Another notable example could be that of rhetorical essays, whose inherent detail is entrenched in rich, but altogether difficult vocabulary. In such cases, the author approaches the essay with the singular purpose of communicating a truth, which can only be understood at depth an incomprehensive skim could not afford. Sven Birkert’s essay, entitled ‘The Owl has Flown,’ serves as a prime example of rhetorically significant composition. Birkert argues that the reading audience has progressed from narrow, in-depth comprehension of literary works to broad, superficial understanding. While the essay cites historical instances as its support, his primary purpose is to argue the progression of reading practices — therefore, the important ‘truth’ behind his essay can only be comprehended through the process of thought, discourse, and brief analyzation. This instance is therefore rooted in comprehension, rather than memorizing facts, and is remembered as an entire or generically communicated concept.
The typical novel serves well as an instance of purely pleasureful motives. One might peruse the classic The Lord of the Rings with the primary object of passing the time enjoyably — in such circumstances the reader intends to glean the general mood and plot as it is expressed over a span of a couple thousand pages; there is little, if any, need to analyze the events or background to the same degree as a rhetorical essay: not only is the ‘truth’ stretched out in detail gradually, but relevant facts are steadily enforced through repetition. In summary, novels are read with the purpose of enjoyment, but are written in such a way that they communicate both relevant ‘truth’ and pertinent facts over lengthy spans.

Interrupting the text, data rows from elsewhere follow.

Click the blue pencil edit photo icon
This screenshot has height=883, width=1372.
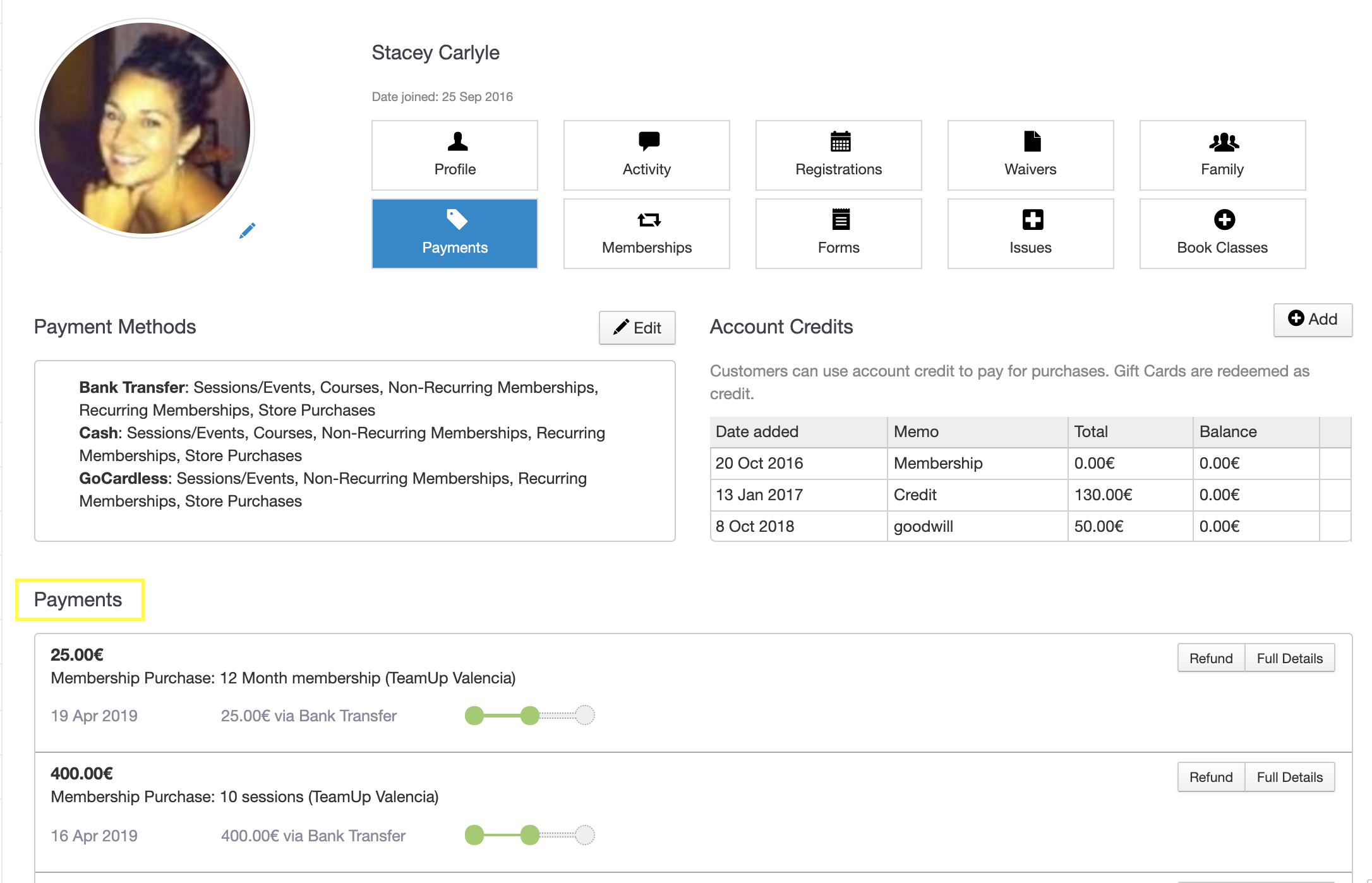point(247,231)
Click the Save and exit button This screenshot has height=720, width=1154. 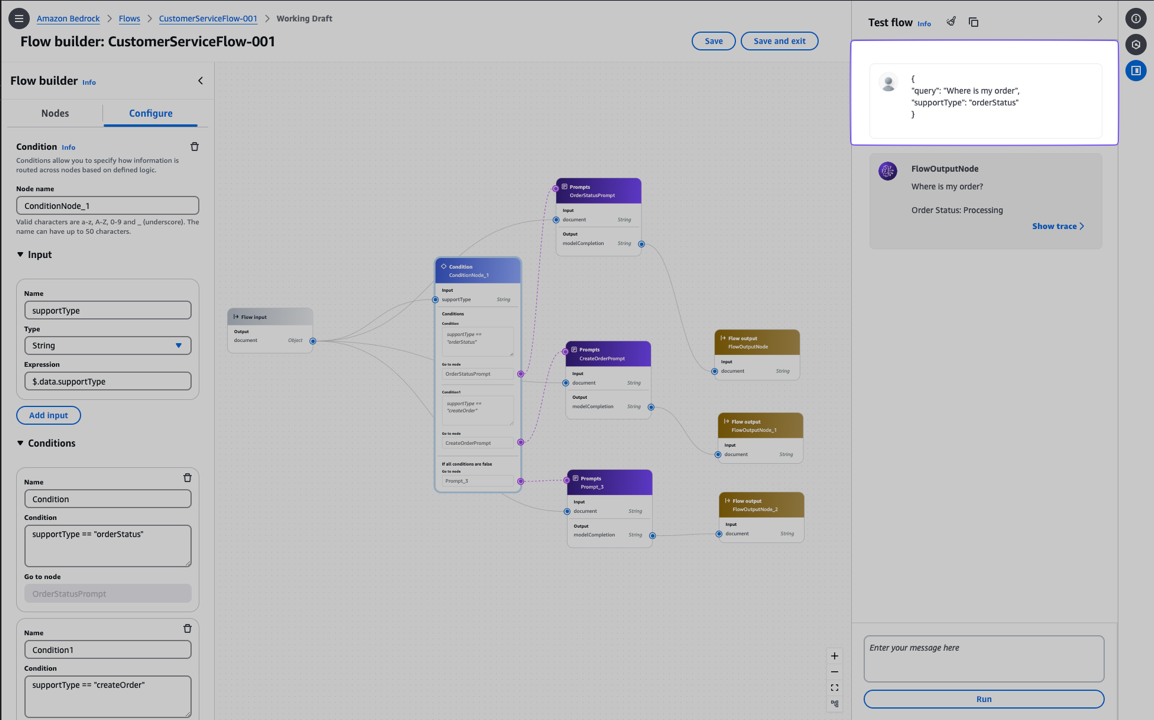tap(779, 41)
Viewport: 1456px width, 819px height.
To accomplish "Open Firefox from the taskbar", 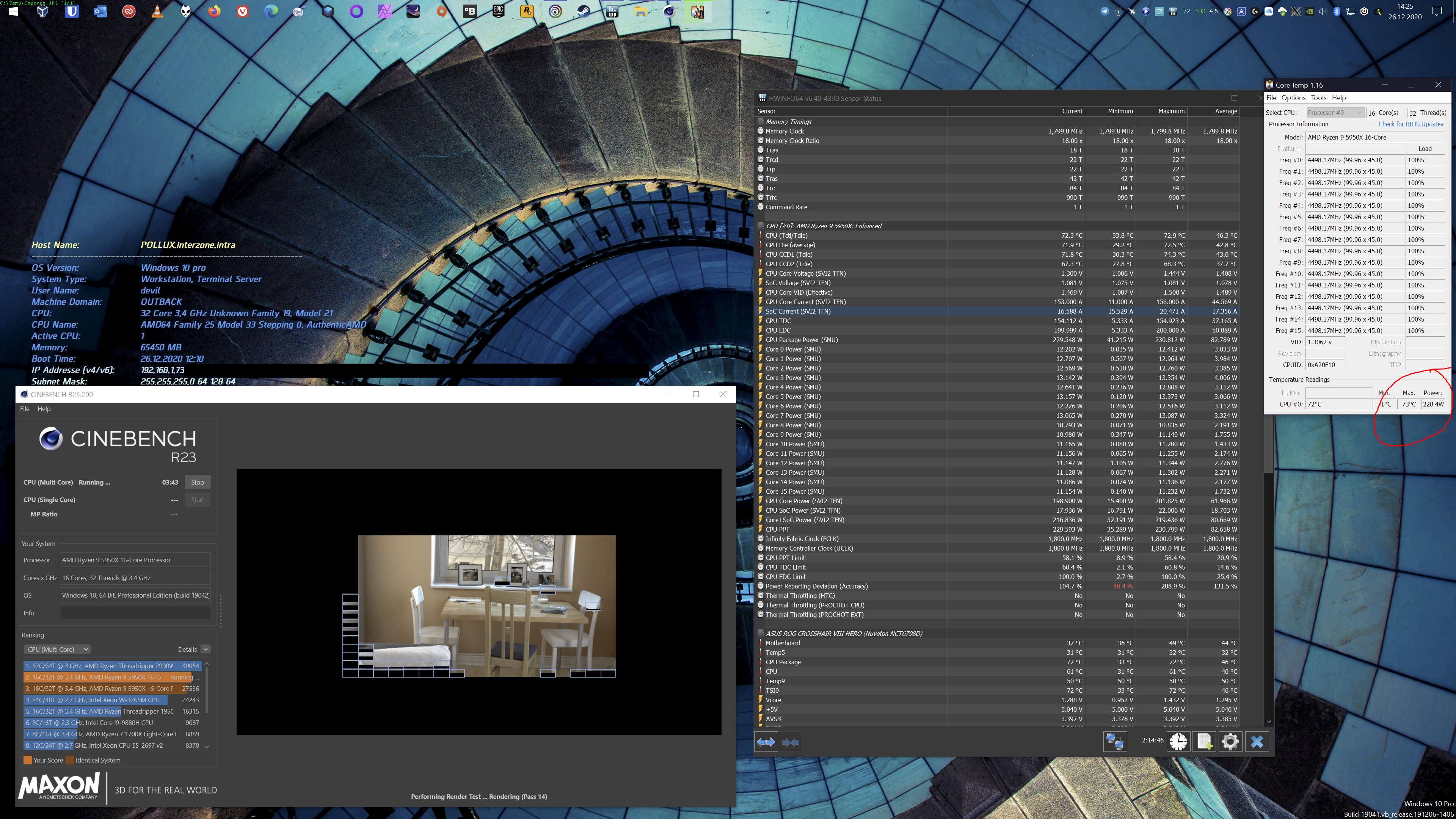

The manner in which the classic literary works are approached largely depends upon the purpose that drives their observation, the type of work, and general scholarly proclivities the reader may or may not possess. An educational resource is read primarily for the express purpose of factual information, rather than an overall theme or ‘truth.’ In direct contrast, the strength in a rhetorical essay is primarily the overall truth it establishes, and merely uses facts as a method of support. Finally, the novel most often entertains and engages the reader, but demands little logical incentive on his part. There are several additional forms of literary works, such as instructional, Scriptural, and counsel-oriented — however, they are all elastically defined, and the method of reading practiced cannot be fixed to the work’s genre.